* _TRECHO PARA LEITURA_:

○ ○ ○ ○

AS
FERROVIAS
Mudanças
dificilmente representam rupturas radicais. Convivem com permanências. Ferrovias
constituíram um marco histórico importante. Fizeram parte das características
da segunda Revolução Industrial, no âmbito dos transportes. O motor de combustão
interna deu impulso ao transporte rodoviário. A abertura de canais interligando
rios e até oceanos e a construção de eclusas que permitiram a navegação vencer
obstáculos como cachoeiras potencializaram o transporte marítimo e fluvial. A
aviação seduziu as pessoas no transporte nas médias e longas distâncias. Mas as
ferrovias continuaram respondendo por grande parcela da movimentação de cargas
e de pessoal.

○ ○ ○ ○

* _REGISTROS BRUTOS_:
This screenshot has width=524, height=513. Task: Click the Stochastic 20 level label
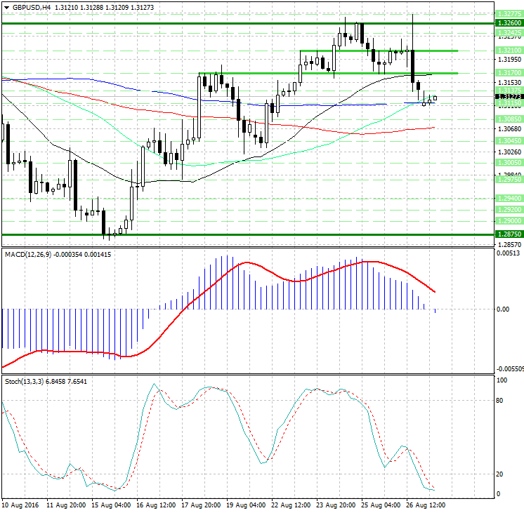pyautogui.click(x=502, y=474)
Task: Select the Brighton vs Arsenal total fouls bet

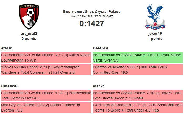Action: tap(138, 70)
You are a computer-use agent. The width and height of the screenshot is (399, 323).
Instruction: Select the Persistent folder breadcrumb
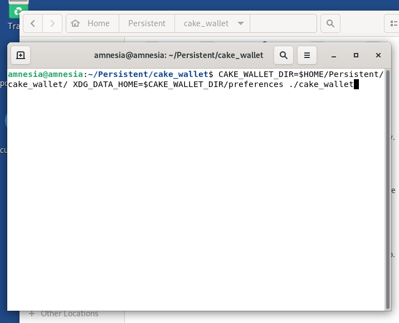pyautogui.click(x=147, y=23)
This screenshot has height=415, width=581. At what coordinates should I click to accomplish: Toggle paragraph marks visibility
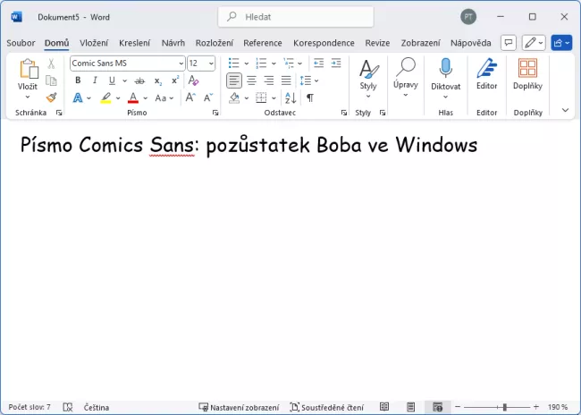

○ ○ ○ ○

* _EXERCÍCIO PROPOSTO_: Indique, com base no trecho sobre as ferrovias, o que deu impulso ao transporte rodoviário.

* _RESOLUÇÃO_: O motor de combustão interna.